Rechazo y represalias

Lo mucho que nos gusta que nos gusten también se refleja en lo mucho que odiamos que nos rechacen. Recibir comentarios sociales negativos puede hacerte sentir triste y deprimido, ¡pero también puede llenarte de ira! Por ejemplo, los perpetradores de tiroteos en escuelas en los EE. UU. a menudo tienen un largo historial de acoso y rechazo por parte de sus compañeros. Pero incluso el rechazo a corto plazo puede conducir a la agresión. Si brindamos a los participantes la oportunidad de tomar represalias contra el compañero que dio la retroalimentación, muestran la mayor agresión después de la retroalimentación negativa. Curiosamente, descubrimos que los adultos que muestran una mayor activación en las regiones de control de la corteza frontal eran más capaces de regular esta agresión. Otros investigadores descubrieron que activar esta región con estimulación cerebral daría como resultado un comportamiento menos agresivo. En niños encontramos evidencia de un mecanismo de regulación de la agresión similar, aunque menos maduro. Esto proporciona puntos de partida para futuros estudios e intervenciones en niños con dificultades para regular el comportamiento y las emociones, por ejemplo, en niños con trastornos de conducta.

Nuevos medios de comunicación

Así que todo lo que se esfuerza al máximo por la foto correcta en realidad puede ser explicado por la ciencia. Invertimos tanto esfuerzo en nuestra apariencia en las redes sociales porque queremos ser aceptados, tenemos una fuerte necesidad de pertenecer. ¿Es esto nuevo? No.
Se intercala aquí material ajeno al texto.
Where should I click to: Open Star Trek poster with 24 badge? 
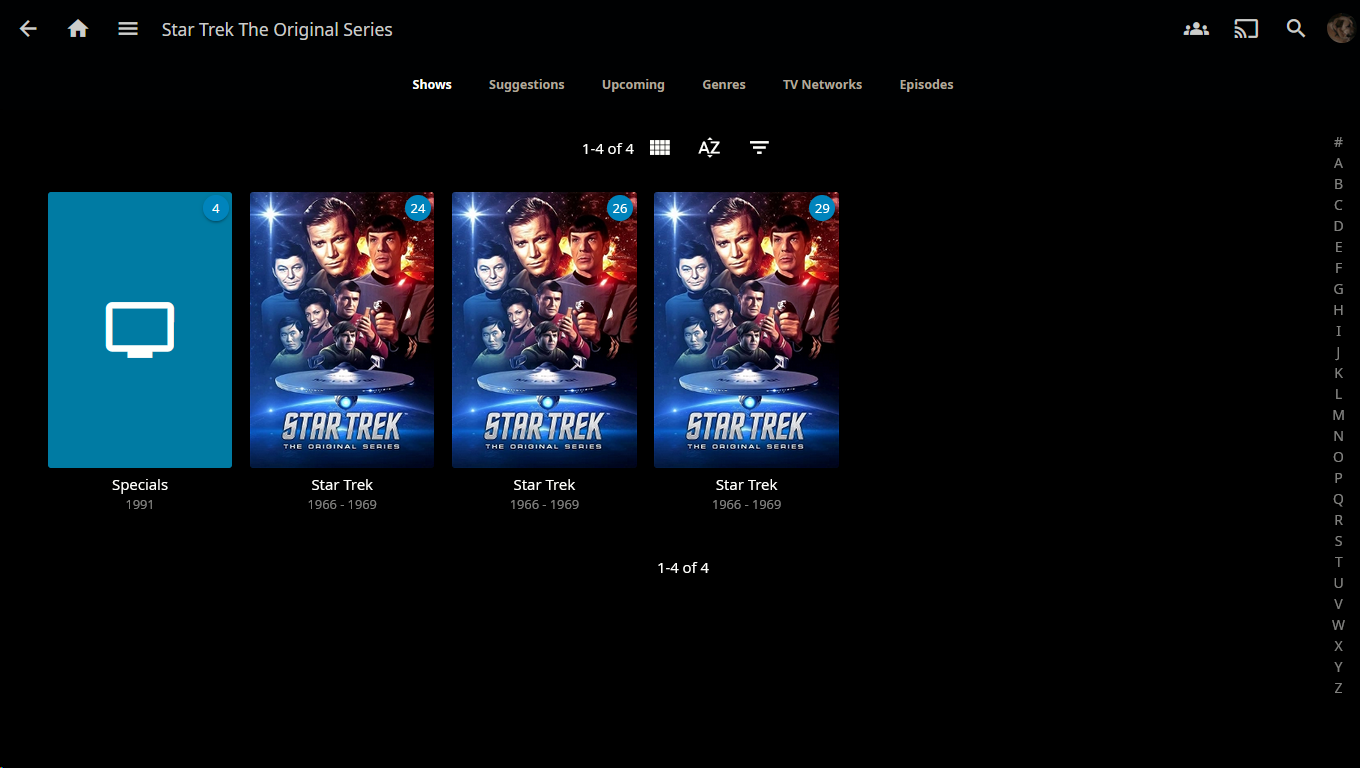[x=342, y=330]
Las redes sociales son, sin embargo, una nueva forma de expresar nuestra evaluación social. Es mucho más rápido, más anónimo y más intenso que la interacción social de la vida real. La forma en que estos medios intensos pueden influir en el cerebro se analiza en una publicación reciente de Nature Communications., en el que Eveline Crone y Elly Konijn destacan la necesidad de futuras investigaciones científicas en las redes sociales. Internet garantiza que el mundo esté literalmente al alcance de la mano y, por lo tanto, la cantidad de «compañeros» que tenemos es mucho mayor que la que tenían nuestros ancestros. Esto puede resultar en amistades a larga distancia y popularidad mundial… pero también aumenta nuestras posibilidades de ser rechazado socialmente. ¡Y así me encuentro editando este blog por trigésima vez, con la esperanza de que no sea rechazado y reciba esos «me gusta» tan queridos!